___ TASK INPUT
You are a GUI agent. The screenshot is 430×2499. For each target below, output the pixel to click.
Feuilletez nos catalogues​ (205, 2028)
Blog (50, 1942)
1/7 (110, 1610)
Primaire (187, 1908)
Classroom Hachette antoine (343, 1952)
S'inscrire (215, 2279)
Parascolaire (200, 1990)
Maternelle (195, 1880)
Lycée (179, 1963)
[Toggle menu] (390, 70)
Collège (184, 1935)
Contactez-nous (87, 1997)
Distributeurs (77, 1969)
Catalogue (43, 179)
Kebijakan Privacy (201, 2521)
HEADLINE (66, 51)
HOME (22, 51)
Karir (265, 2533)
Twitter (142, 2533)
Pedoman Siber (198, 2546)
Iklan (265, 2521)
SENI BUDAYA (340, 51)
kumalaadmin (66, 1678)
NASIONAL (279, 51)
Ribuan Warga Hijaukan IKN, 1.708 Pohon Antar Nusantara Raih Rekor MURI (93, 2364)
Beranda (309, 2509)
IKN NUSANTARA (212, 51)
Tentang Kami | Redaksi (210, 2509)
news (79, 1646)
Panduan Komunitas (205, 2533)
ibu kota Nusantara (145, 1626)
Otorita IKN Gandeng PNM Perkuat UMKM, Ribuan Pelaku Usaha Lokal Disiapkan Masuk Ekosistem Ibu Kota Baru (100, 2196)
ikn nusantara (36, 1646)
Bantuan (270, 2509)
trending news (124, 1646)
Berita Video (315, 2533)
______
* **EXERCISE INSTRUCTIONS**
None of the lines above may be skipped. Transcribe each one exactly.

* **RESULT OF THE EXERCISE**
You are a GUI agent. The screenshot is 430×2499. For each target below, output the pixel to click.
Feuilletez nos catalogues​ (205, 2028)
Blog (50, 1942)
1/7 (110, 1610)
Primaire (187, 1908)
Classroom Hachette antoine (343, 1952)
S'inscrire (215, 2279)
Parascolaire (200, 1990)
Maternelle (195, 1880)
Lycée (179, 1963)
[Toggle menu] (390, 70)
Collège (184, 1935)
Contactez-nous (87, 1997)
Distributeurs (77, 1969)
Catalogue (43, 179)
Kebijakan Privacy (201, 2521)
HEADLINE (66, 51)
HOME (22, 51)
Karir (265, 2533)
Twitter (142, 2533)
Pedoman Siber (198, 2546)
Iklan (265, 2521)
SENI BUDAYA (340, 51)
kumalaadmin (66, 1678)
NASIONAL (279, 51)
Ribuan Warga Hijaukan IKN, 1.708 Pohon Antar Nusantara Raih Rekor MURI (93, 2364)
Beranda (309, 2509)
IKN NUSANTARA (212, 51)
Tentang Kami | Redaksi (210, 2509)
news (79, 1646)
Panduan Komunitas (205, 2533)
ibu kota Nusantara (145, 1626)
Otorita IKN Gandeng PNM Perkuat UMKM, Ribuan Pelaku Usaha Lokal Disiapkan Masuk Ekosistem Ibu Kota Baru (100, 2196)
ikn nusantara (36, 1646)
Bantuan (270, 2509)
trending news (124, 1646)
Berita Video (315, 2533)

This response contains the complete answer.